Given task — Copy the records word for word, from the first line through the line with "The width and height of the screenshot is (1366, 716).", including that line.

Input —
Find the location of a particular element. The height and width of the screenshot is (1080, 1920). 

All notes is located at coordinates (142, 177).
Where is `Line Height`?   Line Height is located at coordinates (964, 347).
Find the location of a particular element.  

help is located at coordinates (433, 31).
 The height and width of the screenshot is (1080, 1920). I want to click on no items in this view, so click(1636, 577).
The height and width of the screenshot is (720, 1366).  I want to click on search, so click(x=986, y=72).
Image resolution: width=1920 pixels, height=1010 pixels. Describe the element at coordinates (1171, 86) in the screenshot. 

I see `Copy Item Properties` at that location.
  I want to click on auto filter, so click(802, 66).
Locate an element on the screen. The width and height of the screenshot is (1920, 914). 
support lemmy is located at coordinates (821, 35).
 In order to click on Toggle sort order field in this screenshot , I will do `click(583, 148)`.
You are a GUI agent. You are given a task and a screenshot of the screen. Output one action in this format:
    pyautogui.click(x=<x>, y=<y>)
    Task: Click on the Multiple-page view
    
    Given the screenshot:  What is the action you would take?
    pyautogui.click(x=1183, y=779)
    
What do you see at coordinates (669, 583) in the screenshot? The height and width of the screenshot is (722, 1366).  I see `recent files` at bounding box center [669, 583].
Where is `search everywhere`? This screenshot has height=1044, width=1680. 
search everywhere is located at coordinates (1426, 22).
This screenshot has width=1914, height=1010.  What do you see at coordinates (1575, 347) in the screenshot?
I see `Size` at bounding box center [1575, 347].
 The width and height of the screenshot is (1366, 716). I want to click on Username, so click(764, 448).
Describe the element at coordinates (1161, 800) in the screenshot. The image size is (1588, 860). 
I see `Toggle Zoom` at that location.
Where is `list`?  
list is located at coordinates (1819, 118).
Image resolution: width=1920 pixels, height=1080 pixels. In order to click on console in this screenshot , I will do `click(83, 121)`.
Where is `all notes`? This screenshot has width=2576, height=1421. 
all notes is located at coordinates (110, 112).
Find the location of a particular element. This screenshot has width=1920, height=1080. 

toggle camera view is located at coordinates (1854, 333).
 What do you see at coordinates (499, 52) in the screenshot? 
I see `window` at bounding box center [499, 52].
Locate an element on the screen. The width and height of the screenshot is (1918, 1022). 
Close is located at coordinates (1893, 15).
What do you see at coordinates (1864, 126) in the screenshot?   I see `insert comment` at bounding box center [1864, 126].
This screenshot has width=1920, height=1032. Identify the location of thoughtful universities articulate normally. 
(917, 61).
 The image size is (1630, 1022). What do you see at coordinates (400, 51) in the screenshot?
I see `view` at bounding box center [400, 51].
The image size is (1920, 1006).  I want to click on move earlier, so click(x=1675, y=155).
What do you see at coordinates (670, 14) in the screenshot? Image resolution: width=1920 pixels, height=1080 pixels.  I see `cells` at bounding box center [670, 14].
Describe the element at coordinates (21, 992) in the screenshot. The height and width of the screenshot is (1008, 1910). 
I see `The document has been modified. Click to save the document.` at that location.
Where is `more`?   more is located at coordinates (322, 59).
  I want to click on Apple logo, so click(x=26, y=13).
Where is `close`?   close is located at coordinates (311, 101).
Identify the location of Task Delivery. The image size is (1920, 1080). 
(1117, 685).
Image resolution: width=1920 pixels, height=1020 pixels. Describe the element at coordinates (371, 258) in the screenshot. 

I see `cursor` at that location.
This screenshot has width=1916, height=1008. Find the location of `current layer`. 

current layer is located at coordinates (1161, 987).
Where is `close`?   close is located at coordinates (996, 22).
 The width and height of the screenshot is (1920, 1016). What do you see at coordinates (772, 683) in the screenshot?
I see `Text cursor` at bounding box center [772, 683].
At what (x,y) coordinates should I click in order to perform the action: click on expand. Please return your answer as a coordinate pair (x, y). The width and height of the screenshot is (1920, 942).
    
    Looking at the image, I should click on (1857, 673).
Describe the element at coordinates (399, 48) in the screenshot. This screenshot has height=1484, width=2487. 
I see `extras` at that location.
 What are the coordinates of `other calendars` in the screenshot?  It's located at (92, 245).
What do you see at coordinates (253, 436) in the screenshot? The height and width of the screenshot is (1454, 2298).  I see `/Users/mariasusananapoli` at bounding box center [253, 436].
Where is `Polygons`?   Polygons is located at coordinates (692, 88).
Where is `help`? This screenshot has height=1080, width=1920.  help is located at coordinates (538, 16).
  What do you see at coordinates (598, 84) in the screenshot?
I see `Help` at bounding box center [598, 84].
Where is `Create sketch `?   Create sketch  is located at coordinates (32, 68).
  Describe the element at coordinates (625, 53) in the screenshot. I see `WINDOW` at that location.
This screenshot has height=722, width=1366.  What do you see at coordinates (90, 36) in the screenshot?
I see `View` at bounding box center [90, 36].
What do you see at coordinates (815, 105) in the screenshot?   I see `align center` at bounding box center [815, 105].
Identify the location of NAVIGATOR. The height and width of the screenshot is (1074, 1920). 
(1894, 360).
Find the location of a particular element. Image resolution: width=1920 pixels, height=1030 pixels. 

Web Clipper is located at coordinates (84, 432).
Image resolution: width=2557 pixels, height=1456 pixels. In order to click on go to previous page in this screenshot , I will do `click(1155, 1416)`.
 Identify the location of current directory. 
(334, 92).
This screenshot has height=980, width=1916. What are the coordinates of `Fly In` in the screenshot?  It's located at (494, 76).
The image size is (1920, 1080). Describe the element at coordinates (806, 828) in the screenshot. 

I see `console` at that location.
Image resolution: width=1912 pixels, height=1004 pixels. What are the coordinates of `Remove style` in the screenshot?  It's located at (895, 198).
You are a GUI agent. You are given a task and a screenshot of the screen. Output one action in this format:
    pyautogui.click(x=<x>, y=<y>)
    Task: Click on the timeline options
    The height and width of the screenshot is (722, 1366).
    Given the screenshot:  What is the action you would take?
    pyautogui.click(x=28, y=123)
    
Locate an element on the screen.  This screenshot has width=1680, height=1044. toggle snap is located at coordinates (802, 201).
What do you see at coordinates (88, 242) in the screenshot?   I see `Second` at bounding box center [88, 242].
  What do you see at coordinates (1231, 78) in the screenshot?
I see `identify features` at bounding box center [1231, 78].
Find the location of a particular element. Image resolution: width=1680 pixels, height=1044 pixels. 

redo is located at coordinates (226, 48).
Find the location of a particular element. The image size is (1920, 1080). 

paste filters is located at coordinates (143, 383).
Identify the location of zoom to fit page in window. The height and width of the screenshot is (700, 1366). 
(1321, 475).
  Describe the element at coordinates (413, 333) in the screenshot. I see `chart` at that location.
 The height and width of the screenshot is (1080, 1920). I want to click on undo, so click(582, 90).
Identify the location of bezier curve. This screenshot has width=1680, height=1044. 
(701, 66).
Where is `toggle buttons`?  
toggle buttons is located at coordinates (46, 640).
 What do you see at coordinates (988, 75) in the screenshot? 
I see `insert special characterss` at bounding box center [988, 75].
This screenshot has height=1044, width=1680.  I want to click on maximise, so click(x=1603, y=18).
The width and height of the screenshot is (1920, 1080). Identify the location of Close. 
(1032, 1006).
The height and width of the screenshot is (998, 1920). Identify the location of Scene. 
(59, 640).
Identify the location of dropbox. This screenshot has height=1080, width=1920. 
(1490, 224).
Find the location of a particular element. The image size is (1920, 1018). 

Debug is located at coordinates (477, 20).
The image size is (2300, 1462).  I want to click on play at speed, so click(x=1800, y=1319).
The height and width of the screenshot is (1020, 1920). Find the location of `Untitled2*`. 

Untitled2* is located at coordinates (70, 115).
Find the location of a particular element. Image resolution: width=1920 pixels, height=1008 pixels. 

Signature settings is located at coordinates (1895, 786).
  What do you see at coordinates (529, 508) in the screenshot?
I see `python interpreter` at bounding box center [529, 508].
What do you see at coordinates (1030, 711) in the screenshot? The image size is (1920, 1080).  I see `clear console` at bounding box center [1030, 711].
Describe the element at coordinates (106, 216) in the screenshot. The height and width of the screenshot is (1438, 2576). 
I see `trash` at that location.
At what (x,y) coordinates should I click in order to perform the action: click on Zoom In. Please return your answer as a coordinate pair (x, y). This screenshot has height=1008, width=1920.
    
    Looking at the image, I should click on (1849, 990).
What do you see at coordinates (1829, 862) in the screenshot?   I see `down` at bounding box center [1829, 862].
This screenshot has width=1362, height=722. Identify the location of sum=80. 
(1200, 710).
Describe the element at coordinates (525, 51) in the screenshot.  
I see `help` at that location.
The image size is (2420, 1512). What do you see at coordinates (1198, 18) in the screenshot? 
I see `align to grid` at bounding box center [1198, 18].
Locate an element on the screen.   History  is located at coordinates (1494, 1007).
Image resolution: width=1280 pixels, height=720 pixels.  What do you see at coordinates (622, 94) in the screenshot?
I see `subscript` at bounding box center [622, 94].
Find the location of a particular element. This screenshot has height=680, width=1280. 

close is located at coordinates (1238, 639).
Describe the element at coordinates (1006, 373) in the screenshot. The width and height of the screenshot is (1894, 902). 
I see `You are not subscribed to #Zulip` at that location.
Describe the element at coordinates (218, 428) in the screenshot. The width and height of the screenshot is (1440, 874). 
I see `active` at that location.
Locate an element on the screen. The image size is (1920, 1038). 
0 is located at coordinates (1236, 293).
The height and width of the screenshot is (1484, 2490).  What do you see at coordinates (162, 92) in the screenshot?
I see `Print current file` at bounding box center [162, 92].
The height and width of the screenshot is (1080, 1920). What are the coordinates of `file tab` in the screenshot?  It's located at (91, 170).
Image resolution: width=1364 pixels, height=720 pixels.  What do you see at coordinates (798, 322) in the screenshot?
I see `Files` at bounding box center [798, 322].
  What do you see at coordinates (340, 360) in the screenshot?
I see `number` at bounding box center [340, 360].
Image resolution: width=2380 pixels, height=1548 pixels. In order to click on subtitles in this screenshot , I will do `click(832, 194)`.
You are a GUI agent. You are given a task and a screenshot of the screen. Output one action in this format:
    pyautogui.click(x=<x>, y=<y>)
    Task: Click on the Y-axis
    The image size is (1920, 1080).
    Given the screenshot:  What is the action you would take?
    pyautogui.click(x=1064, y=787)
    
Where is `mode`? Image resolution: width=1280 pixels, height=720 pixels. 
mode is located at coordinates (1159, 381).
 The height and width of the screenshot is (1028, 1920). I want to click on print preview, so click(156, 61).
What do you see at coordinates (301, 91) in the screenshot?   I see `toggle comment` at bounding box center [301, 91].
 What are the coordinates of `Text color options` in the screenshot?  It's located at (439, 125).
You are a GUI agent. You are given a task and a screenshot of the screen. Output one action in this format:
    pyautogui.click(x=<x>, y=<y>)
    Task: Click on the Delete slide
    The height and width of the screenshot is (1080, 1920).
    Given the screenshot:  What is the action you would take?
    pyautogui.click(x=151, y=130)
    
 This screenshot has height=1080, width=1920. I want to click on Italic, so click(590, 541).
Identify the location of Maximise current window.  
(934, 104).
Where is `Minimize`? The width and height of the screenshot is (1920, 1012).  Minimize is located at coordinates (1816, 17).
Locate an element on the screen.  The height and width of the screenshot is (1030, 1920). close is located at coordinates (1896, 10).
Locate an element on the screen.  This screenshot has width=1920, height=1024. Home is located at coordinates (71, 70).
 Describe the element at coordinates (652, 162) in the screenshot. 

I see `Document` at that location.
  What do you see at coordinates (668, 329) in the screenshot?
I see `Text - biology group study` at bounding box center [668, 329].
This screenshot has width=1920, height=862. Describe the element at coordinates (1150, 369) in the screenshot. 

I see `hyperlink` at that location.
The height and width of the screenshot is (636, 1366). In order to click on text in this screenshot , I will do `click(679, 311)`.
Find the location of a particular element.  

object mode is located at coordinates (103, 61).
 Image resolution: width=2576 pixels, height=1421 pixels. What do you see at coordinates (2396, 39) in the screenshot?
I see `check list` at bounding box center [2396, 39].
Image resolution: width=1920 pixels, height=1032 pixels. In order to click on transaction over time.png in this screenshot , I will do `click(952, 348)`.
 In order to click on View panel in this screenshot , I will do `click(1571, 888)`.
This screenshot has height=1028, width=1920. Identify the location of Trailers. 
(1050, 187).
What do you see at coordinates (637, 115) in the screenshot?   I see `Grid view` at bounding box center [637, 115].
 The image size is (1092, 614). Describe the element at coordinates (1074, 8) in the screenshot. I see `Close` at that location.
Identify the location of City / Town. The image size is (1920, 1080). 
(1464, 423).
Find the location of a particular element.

Response for this exercise —
Find the location of a particular element. The height and width of the screenshot is (1080, 1920). 

All notes is located at coordinates (142, 177).
Where is `Line Height`?   Line Height is located at coordinates (964, 347).
Find the location of a particular element.  

help is located at coordinates (433, 31).
 The height and width of the screenshot is (1080, 1920). I want to click on no items in this view, so click(1636, 577).
The height and width of the screenshot is (720, 1366).  I want to click on search, so click(x=986, y=72).
Image resolution: width=1920 pixels, height=1010 pixels. Describe the element at coordinates (1171, 86) in the screenshot. 

I see `Copy Item Properties` at that location.
  I want to click on auto filter, so click(802, 66).
Locate an element on the screen. The width and height of the screenshot is (1920, 914). 
support lemmy is located at coordinates (821, 35).
 In order to click on Toggle sort order field in this screenshot , I will do `click(583, 148)`.
You are a GUI agent. You are given a task and a screenshot of the screen. Output one action in this format:
    pyautogui.click(x=<x>, y=<y>)
    Task: Click on the Multiple-page view
    
    Given the screenshot:  What is the action you would take?
    pyautogui.click(x=1183, y=779)
    
What do you see at coordinates (669, 583) in the screenshot? The height and width of the screenshot is (722, 1366).  I see `recent files` at bounding box center [669, 583].
Where is `search everywhere`? This screenshot has height=1044, width=1680. 
search everywhere is located at coordinates (1426, 22).
This screenshot has width=1914, height=1010.  What do you see at coordinates (1575, 347) in the screenshot?
I see `Size` at bounding box center [1575, 347].
 The width and height of the screenshot is (1366, 716). I want to click on Username, so click(764, 448).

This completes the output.